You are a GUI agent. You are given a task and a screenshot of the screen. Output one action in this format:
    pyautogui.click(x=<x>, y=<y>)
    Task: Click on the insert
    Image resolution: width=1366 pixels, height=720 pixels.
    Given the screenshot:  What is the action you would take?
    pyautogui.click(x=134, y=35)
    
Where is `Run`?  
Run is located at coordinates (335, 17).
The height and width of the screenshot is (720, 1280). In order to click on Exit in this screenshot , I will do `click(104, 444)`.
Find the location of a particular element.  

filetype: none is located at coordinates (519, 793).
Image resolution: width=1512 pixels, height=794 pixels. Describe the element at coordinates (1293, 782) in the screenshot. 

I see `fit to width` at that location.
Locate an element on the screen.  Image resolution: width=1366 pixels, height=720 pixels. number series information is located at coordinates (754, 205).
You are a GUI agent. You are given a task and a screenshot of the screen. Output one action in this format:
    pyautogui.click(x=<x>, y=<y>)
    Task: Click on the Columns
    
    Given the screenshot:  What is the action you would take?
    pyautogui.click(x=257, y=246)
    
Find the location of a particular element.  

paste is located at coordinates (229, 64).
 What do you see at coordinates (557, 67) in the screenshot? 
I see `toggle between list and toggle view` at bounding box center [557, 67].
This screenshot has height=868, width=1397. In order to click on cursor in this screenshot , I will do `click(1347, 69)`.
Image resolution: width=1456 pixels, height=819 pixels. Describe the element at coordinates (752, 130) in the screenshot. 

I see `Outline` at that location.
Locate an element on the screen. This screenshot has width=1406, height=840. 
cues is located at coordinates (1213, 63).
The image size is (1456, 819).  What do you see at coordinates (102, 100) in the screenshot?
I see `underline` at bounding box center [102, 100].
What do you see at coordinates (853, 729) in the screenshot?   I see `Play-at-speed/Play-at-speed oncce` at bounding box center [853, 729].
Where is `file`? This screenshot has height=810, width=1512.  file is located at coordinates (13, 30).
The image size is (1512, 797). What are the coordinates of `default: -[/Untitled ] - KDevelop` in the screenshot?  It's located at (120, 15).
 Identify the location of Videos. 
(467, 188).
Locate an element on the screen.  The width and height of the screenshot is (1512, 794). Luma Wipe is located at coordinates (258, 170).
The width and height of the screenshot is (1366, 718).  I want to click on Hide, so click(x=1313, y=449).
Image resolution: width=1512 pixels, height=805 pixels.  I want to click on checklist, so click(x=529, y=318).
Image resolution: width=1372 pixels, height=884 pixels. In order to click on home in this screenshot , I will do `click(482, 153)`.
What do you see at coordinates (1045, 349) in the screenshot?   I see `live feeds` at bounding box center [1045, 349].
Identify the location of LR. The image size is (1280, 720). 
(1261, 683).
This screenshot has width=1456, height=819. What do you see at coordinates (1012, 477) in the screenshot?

» **Your instructions**
Copy out every one of the items above word for word, leaving nothing out and changing nothing.

» **Response to this exercise**
You are a GUI agent. You are given a task and a screenshot of the screen. Output one action in this format:
    pyautogui.click(x=<x>, y=<y>)
    Task: Click on the insert
    Image resolution: width=1366 pixels, height=720 pixels.
    Given the screenshot:  What is the action you would take?
    pyautogui.click(x=134, y=35)
    
Where is `Run`?  
Run is located at coordinates (335, 17).
The height and width of the screenshot is (720, 1280). In order to click on Exit in this screenshot , I will do `click(104, 444)`.
Find the location of a particular element.  

filetype: none is located at coordinates (519, 793).
Image resolution: width=1512 pixels, height=794 pixels. Describe the element at coordinates (1293, 782) in the screenshot. 

I see `fit to width` at that location.
Locate an element on the screen.  Image resolution: width=1366 pixels, height=720 pixels. number series information is located at coordinates (754, 205).
You are a GUI agent. You are given a task and a screenshot of the screen. Output one action in this format:
    pyautogui.click(x=<x>, y=<y>)
    Task: Click on the Columns
    
    Given the screenshot:  What is the action you would take?
    pyautogui.click(x=257, y=246)
    
Find the location of a particular element.  

paste is located at coordinates (229, 64).
 What do you see at coordinates (557, 67) in the screenshot? 
I see `toggle between list and toggle view` at bounding box center [557, 67].
This screenshot has height=868, width=1397. In order to click on cursor in this screenshot , I will do `click(1347, 69)`.
Image resolution: width=1456 pixels, height=819 pixels. Describe the element at coordinates (752, 130) in the screenshot. 

I see `Outline` at that location.
Locate an element on the screen. This screenshot has width=1406, height=840. 
cues is located at coordinates (1213, 63).
The image size is (1456, 819).  What do you see at coordinates (102, 100) in the screenshot?
I see `underline` at bounding box center [102, 100].
What do you see at coordinates (853, 729) in the screenshot?   I see `Play-at-speed/Play-at-speed oncce` at bounding box center [853, 729].
Where is `file`? This screenshot has height=810, width=1512.  file is located at coordinates (13, 30).
The image size is (1512, 797). What are the coordinates of `default: -[/Untitled ] - KDevelop` in the screenshot?  It's located at (120, 15).
 Identify the location of Videos. 
(467, 188).
Locate an element on the screen.  The width and height of the screenshot is (1512, 794). Luma Wipe is located at coordinates (258, 170).
The width and height of the screenshot is (1366, 718).  I want to click on Hide, so click(x=1313, y=449).
Image resolution: width=1512 pixels, height=805 pixels.  I want to click on checklist, so click(x=529, y=318).
Image resolution: width=1372 pixels, height=884 pixels. In order to click on home in this screenshot , I will do `click(482, 153)`.
What do you see at coordinates (1045, 349) in the screenshot?   I see `live feeds` at bounding box center [1045, 349].
Identify the location of LR. The image size is (1280, 720). 
(1261, 683).
This screenshot has width=1456, height=819. What do you see at coordinates (1012, 477) in the screenshot?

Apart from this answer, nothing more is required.